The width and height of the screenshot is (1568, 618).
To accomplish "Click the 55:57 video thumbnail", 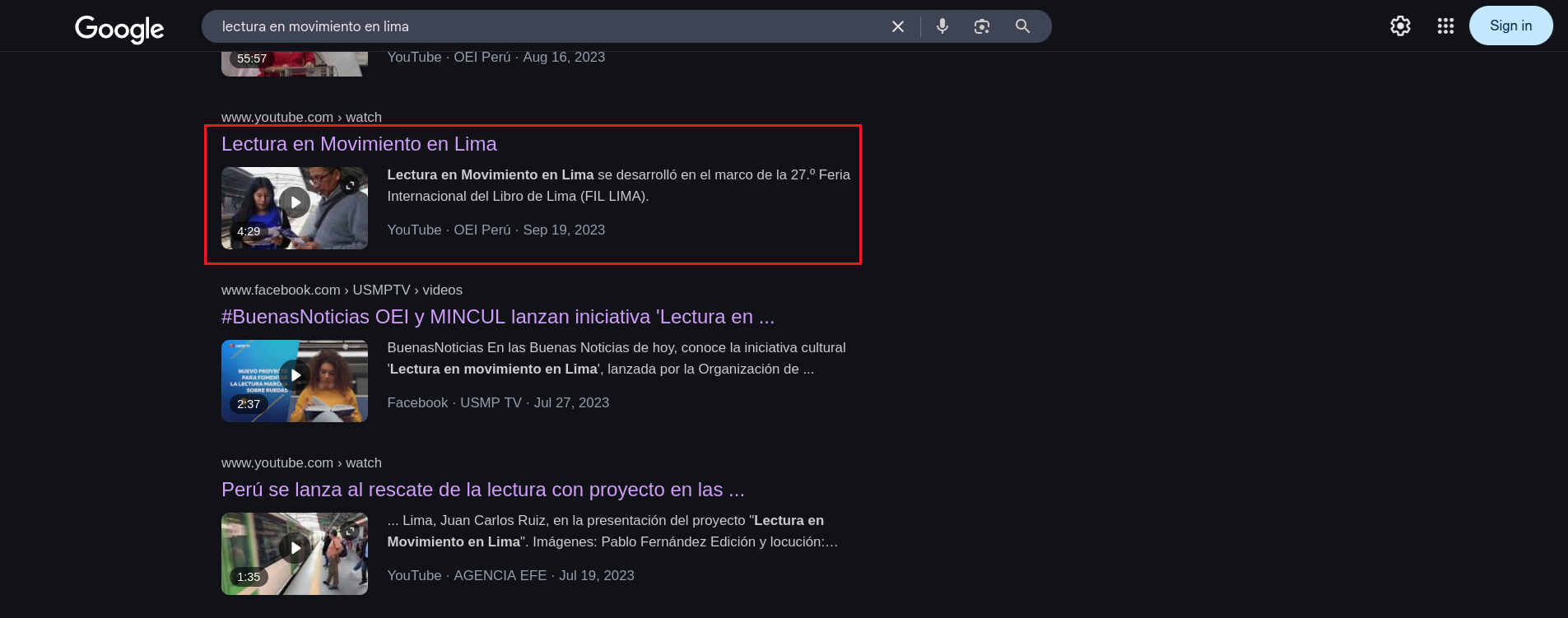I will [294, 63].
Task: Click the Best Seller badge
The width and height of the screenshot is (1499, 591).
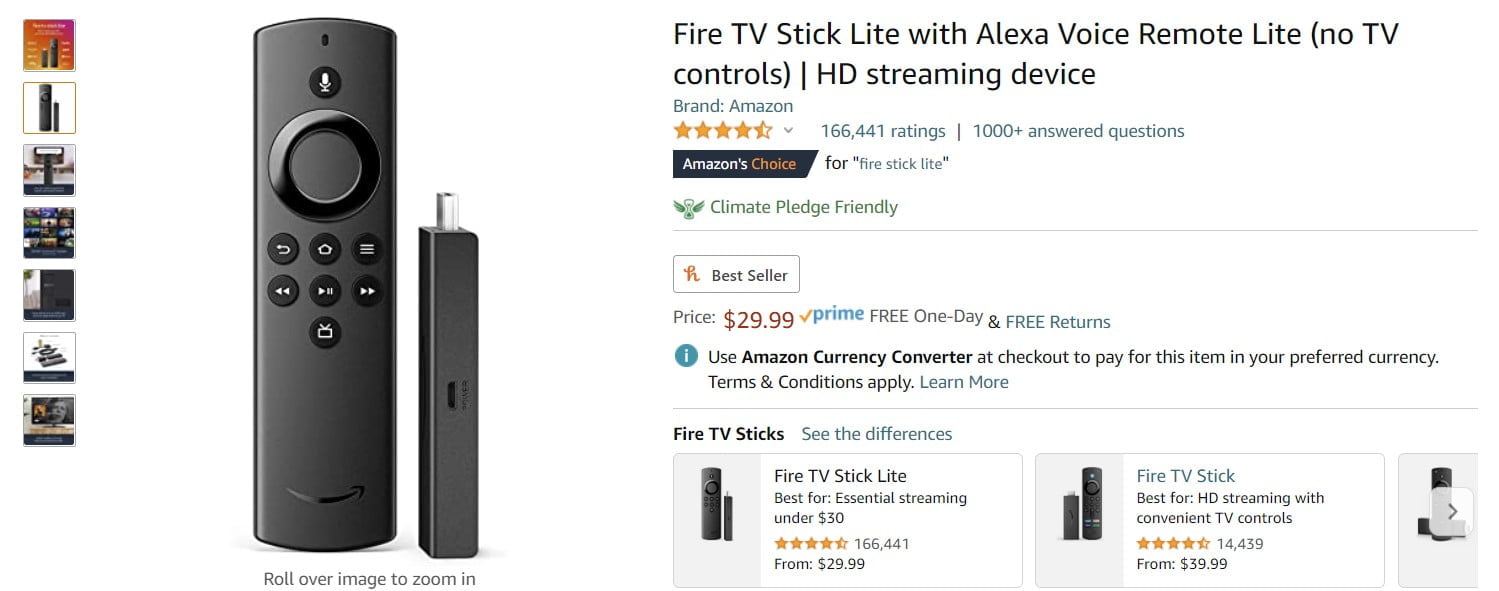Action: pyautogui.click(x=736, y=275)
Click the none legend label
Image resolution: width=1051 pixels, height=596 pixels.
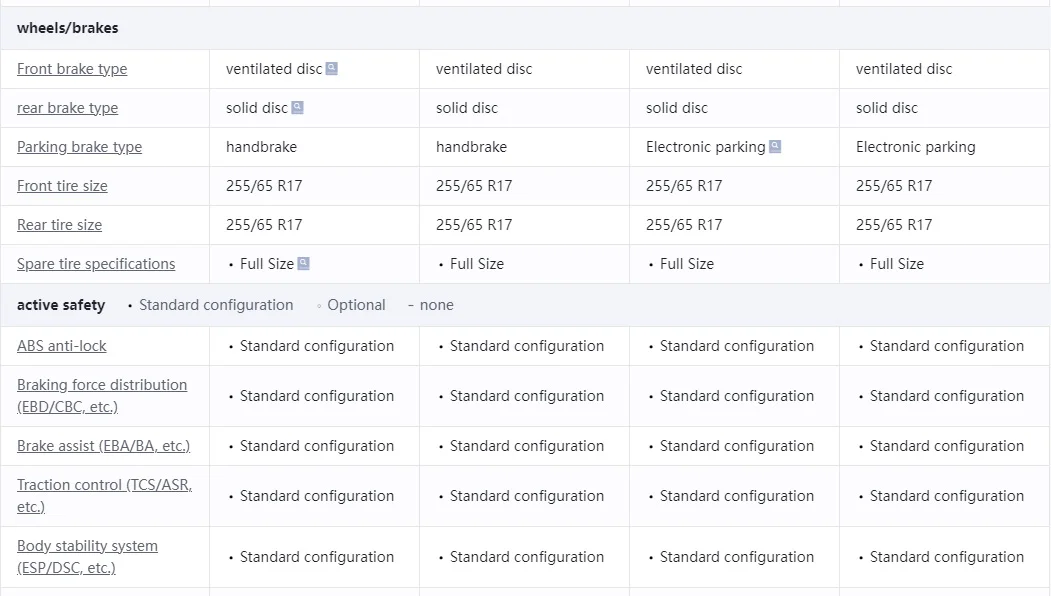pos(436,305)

▶ **TASK DESCRIPTION**: Transcribe the entries word for word, starting with the line that contains "Task: Click the Best Seller badge" and going on through the end of the entries. Leave the pictures out of your answer.

▶ **WRITTEN SOLUTION**:
Task: Click the Best Seller badge
The width and height of the screenshot is (1499, 591).
Action: pyautogui.click(x=736, y=275)
Click the none legend label
Image resolution: width=1051 pixels, height=596 pixels.
pos(436,305)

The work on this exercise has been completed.